6 Solutions to Shoulder Pain From Sleeping on Side

December 6, 2023 | Casper Editorial Team

Fact checked by Casper Labs Review In Progress

To avoid shoulder pain while sleeping on your side, try sleeping in a different position with proper pillow support, invest in a quality mattress, maintain good sleep hygiene, stay active with regular stretching, and seek professional help if necessary.

Shoulder pain is a nuisance, but when it keeps you from falling asleep or wakes you up in the middle of the night, it becomes a real issue. Studies suggest that people with shoulder pain have significantly poorer sleep quality than those without. 

Relieving shoulder pain at night isn’t as simple as sleeping on your back, though that is a good place to start. From using the correct pillow and mattress to stretching and staying active during the day, we’re exploring the shoulder pain solutions you need to be able to sleep through the night.

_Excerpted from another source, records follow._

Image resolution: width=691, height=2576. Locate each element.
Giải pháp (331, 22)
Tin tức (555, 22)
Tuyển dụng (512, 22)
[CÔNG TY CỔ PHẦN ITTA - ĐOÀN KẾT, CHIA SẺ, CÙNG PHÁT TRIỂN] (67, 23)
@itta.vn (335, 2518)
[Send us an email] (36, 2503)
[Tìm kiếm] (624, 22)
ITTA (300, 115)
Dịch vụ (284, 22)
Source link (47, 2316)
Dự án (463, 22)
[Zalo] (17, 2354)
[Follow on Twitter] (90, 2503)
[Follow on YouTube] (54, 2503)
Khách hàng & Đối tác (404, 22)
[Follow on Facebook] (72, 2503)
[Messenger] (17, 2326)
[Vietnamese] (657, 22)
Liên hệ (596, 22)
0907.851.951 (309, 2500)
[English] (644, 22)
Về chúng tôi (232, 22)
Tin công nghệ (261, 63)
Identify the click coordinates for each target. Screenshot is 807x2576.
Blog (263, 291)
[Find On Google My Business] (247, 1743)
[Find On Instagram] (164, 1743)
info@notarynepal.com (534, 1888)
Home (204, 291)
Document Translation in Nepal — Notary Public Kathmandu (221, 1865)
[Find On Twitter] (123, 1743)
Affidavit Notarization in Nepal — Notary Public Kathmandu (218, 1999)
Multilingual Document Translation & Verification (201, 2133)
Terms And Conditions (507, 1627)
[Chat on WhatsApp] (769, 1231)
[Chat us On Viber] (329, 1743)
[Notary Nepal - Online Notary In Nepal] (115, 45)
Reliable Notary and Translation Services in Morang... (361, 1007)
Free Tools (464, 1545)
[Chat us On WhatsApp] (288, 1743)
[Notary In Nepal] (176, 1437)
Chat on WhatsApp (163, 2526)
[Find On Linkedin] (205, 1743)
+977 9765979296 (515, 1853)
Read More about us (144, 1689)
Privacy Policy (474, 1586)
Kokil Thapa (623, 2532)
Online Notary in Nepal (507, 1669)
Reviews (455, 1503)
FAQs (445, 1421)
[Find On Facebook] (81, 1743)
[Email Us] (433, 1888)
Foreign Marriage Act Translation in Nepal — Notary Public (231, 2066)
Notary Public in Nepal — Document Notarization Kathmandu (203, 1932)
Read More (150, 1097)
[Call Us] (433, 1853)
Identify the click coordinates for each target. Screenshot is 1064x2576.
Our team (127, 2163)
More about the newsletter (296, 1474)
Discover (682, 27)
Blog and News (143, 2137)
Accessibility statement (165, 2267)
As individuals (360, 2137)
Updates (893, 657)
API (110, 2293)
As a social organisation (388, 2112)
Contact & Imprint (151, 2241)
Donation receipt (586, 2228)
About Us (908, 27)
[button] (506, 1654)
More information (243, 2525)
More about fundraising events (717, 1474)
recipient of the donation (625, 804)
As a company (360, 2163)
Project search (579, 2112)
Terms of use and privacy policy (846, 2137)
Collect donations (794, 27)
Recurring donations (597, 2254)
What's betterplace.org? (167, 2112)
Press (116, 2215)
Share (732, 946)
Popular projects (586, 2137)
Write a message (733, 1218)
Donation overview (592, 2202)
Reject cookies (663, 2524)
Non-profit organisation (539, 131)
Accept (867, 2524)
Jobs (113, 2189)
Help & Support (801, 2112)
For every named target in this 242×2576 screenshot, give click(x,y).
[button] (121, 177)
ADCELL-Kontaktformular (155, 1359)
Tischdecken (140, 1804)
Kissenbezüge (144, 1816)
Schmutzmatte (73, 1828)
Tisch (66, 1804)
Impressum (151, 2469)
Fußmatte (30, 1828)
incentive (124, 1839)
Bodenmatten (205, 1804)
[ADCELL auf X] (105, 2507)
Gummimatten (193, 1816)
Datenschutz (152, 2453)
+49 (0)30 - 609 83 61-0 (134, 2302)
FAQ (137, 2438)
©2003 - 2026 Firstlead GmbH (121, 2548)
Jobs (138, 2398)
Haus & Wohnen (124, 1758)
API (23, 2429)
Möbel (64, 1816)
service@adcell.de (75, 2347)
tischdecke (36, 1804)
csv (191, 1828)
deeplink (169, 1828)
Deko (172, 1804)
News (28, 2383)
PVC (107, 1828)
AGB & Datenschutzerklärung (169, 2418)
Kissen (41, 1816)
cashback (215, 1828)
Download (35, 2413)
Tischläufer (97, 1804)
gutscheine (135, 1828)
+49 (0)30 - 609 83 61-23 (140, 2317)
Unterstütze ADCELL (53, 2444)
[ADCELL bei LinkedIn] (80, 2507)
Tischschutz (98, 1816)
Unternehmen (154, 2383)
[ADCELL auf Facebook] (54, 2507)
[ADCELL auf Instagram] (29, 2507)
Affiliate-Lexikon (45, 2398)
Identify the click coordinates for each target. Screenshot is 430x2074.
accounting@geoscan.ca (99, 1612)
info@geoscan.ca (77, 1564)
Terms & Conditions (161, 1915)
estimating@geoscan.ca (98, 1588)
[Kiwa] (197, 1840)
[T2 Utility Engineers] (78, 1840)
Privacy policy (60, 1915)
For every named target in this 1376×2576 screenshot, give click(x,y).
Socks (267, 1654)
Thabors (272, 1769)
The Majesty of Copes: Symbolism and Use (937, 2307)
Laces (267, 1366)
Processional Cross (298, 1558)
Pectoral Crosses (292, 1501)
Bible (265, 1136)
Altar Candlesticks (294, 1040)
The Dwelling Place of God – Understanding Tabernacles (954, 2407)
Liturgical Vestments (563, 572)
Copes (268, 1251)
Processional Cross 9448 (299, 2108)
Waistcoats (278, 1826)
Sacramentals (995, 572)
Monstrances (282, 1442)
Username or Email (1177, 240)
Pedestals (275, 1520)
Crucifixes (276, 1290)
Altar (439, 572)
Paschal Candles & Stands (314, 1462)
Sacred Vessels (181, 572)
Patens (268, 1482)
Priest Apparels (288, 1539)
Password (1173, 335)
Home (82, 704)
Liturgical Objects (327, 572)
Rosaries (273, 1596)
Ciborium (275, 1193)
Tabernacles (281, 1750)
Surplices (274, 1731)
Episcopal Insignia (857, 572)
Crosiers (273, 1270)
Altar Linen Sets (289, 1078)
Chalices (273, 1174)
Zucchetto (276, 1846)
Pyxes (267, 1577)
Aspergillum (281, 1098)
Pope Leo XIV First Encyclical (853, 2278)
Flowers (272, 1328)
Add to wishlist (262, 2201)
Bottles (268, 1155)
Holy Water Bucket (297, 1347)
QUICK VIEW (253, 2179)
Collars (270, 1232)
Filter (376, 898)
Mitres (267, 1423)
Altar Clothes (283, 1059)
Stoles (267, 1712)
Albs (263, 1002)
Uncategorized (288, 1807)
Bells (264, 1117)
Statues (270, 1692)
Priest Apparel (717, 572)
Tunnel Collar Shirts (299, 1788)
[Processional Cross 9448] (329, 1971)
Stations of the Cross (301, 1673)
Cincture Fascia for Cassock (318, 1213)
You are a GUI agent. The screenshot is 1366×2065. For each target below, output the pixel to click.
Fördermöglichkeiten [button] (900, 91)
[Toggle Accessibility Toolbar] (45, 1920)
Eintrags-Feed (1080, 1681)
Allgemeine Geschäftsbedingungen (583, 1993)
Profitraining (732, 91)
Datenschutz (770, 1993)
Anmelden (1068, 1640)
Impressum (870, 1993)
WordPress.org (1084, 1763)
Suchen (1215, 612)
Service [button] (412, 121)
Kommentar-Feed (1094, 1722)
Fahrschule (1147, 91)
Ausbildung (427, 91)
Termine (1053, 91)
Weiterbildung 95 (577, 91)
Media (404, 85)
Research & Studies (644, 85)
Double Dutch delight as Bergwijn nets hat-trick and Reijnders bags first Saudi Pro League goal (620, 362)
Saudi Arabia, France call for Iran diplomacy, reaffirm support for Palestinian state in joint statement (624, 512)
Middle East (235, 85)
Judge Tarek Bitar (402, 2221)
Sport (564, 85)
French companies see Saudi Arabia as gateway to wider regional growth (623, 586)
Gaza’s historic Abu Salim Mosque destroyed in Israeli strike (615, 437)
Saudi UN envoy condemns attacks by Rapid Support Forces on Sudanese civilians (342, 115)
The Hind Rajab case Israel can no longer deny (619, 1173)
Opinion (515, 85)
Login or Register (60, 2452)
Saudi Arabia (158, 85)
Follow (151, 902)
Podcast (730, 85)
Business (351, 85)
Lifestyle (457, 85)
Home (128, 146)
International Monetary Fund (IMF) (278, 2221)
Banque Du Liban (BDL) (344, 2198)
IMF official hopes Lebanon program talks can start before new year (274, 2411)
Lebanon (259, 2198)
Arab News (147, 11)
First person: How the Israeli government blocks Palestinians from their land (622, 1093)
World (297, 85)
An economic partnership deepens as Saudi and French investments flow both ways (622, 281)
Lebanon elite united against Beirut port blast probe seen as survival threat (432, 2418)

Understanding the Causes of Shoulder Pain From Side Sleeping

Multiple bones, ligaments, and tendons intersect and connect to form the shoulder joint. The shoulder contains a ball and socket joint that facilitates circular movement, making it possible to throw a ball or swim butterfly stroke. Unfortunately, because of this extra mobility, the shoulder is more vulnerable to overuse and injury, causing shoulder or rotator cuff pain.

Without knowing the cause of your shoulder pain, it can be difficult to treat it. Let’s explore some of the most common causes.

Direct pressure on arm nerves

If you’re experiencing pain and numbness in your shoulder while sleeping on your side, you may be suffering from nerve entrapment.

The nerve that controls the shoulder and its surrounding muscles is called the axillary nerve. This nerve can become damaged or entrapped from enduring frequent pressure placed on it, such as from side sleeping. 

Frozen Shoulder

An immobilizing condition that can affect the shoulder is known as adhesive capsulitis, also called frozen shoulder. 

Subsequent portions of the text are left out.